**About this task**. Reproduce exactly the lines from the one containing "Where should I click to: Click the accessibility" through the last line of the records below, both included, and nothing else.

**Records from a collection**.
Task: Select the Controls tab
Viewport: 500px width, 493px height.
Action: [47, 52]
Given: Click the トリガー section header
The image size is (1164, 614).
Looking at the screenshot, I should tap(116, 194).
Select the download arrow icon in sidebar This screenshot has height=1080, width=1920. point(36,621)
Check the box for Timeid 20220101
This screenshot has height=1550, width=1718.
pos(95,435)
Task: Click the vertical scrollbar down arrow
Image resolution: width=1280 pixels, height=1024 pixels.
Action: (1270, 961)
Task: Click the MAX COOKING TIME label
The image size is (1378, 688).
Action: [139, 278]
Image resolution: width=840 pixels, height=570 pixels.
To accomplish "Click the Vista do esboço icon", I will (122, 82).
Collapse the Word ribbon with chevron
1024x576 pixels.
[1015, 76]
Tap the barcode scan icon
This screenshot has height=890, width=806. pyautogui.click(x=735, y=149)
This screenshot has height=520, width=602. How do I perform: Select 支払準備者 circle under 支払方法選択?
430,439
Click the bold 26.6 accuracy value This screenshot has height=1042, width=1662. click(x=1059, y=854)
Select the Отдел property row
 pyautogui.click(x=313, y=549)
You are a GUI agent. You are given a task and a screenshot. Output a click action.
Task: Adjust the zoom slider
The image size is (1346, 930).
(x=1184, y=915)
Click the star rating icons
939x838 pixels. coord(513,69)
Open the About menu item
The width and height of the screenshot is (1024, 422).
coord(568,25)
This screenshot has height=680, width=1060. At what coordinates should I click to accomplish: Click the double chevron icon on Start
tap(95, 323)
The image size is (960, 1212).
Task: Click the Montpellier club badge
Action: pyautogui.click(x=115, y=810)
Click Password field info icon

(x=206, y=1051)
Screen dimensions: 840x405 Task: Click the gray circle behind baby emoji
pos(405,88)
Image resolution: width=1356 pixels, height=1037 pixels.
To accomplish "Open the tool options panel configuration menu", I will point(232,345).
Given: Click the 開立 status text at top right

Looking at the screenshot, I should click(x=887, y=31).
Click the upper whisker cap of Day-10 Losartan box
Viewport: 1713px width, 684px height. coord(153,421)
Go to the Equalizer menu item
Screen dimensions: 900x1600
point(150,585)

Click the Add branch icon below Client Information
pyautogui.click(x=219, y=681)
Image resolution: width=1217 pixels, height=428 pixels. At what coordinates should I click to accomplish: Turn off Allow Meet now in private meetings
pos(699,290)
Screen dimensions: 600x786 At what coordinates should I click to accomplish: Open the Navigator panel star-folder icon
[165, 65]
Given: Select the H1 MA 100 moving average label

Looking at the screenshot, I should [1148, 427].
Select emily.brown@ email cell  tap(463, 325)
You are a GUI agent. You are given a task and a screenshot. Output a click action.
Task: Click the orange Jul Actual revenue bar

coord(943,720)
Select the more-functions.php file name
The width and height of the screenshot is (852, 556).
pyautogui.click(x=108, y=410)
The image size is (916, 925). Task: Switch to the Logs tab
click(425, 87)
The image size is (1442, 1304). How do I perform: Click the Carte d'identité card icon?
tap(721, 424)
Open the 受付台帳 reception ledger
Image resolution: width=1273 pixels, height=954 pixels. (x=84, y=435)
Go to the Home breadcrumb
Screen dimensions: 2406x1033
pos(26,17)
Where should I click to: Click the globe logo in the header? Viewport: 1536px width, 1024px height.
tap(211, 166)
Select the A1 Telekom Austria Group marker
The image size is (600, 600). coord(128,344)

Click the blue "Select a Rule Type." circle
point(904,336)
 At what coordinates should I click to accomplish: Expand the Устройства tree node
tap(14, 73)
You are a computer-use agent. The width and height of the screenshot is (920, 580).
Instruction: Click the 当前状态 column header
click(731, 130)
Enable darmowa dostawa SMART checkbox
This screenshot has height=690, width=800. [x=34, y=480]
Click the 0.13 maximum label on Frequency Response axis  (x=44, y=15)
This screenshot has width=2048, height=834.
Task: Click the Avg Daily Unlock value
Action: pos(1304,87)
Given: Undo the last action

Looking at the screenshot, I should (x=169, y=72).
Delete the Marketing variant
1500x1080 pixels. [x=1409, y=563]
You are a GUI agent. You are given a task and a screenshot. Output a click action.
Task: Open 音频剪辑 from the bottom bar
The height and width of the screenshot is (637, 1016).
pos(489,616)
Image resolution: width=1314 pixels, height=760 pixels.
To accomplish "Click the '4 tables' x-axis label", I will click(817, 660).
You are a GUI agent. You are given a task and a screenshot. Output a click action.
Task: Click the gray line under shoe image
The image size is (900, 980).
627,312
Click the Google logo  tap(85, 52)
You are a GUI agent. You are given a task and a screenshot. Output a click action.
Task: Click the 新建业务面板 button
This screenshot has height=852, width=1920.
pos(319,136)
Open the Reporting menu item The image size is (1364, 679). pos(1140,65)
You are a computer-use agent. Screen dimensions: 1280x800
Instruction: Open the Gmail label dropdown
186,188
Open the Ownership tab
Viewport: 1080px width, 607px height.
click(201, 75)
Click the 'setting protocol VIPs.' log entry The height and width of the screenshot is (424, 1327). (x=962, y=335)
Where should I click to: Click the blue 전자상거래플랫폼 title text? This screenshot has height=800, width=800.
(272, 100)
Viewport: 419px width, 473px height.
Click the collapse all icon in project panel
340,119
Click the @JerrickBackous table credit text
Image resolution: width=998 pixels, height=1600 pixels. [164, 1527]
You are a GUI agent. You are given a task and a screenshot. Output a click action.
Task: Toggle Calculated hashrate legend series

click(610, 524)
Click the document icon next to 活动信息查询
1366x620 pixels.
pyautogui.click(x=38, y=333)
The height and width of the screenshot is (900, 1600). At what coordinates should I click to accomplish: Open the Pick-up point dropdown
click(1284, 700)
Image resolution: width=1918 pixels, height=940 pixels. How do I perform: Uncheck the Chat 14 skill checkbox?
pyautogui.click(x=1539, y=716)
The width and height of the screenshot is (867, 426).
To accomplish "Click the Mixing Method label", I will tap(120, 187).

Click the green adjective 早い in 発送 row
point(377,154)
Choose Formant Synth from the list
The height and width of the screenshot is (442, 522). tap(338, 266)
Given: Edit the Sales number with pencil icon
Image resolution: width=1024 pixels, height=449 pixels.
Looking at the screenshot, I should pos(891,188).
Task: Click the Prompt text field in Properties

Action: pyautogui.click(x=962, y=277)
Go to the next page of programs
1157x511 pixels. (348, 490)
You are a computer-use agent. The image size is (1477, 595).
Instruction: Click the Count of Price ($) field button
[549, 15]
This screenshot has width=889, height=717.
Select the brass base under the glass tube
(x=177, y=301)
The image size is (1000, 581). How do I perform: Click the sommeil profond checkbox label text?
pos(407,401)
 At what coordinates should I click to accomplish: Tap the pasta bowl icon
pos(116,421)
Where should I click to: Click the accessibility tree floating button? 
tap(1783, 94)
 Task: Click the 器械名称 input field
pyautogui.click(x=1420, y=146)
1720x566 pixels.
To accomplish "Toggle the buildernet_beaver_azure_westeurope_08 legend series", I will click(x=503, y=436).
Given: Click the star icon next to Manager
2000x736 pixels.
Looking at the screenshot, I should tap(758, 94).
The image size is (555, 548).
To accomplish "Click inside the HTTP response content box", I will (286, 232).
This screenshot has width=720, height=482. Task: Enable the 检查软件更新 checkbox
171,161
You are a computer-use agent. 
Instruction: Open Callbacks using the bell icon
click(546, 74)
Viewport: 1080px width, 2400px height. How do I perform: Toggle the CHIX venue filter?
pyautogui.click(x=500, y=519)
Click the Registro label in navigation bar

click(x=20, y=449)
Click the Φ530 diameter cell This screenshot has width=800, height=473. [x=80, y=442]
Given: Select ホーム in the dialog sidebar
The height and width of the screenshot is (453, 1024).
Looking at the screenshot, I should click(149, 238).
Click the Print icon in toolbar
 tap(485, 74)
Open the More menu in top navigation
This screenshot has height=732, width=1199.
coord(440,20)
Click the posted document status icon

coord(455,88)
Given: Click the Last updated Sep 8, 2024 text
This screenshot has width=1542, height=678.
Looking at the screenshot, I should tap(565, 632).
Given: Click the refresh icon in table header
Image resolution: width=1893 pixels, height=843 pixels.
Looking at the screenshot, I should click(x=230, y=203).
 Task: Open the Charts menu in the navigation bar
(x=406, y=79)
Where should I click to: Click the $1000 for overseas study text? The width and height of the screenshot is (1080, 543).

**Result of the task**.
Where should I click to: Click the accessibility tree floating button? 
tap(1783, 94)
 Task: Click the 器械名称 input field
pyautogui.click(x=1420, y=146)
1720x566 pixels.
To accomplish "Toggle the buildernet_beaver_azure_westeurope_08 legend series", I will click(x=503, y=436).
Given: Click the star icon next to Manager
2000x736 pixels.
Looking at the screenshot, I should tap(758, 94).
The image size is (555, 548).
To accomplish "Click inside the HTTP response content box", I will (286, 232).
This screenshot has width=720, height=482. Task: Enable the 检查软件更新 checkbox
171,161
You are a computer-use agent. 
Instruction: Open Callbacks using the bell icon
click(546, 74)
Viewport: 1080px width, 2400px height. How do I perform: Toggle the CHIX venue filter?
pyautogui.click(x=500, y=519)
Click the Registro label in navigation bar

click(x=20, y=449)
Click the Φ530 diameter cell This screenshot has width=800, height=473. [x=80, y=442]
Given: Select ホーム in the dialog sidebar
The height and width of the screenshot is (453, 1024).
Looking at the screenshot, I should click(149, 238).
Click the Print icon in toolbar
 tap(485, 74)
Open the More menu in top navigation
This screenshot has height=732, width=1199.
coord(440,20)
Click the posted document status icon

coord(455,88)
Given: Click the Last updated Sep 8, 2024 text
This screenshot has width=1542, height=678.
Looking at the screenshot, I should tap(565, 632).
Given: Click the refresh icon in table header
Image resolution: width=1893 pixels, height=843 pixels.
Looking at the screenshot, I should click(x=230, y=203).
 Task: Open the Charts menu in the navigation bar
(x=406, y=79)
Where should I click to: Click the $1000 for overseas study text? The width and height of the screenshot is (1080, 543).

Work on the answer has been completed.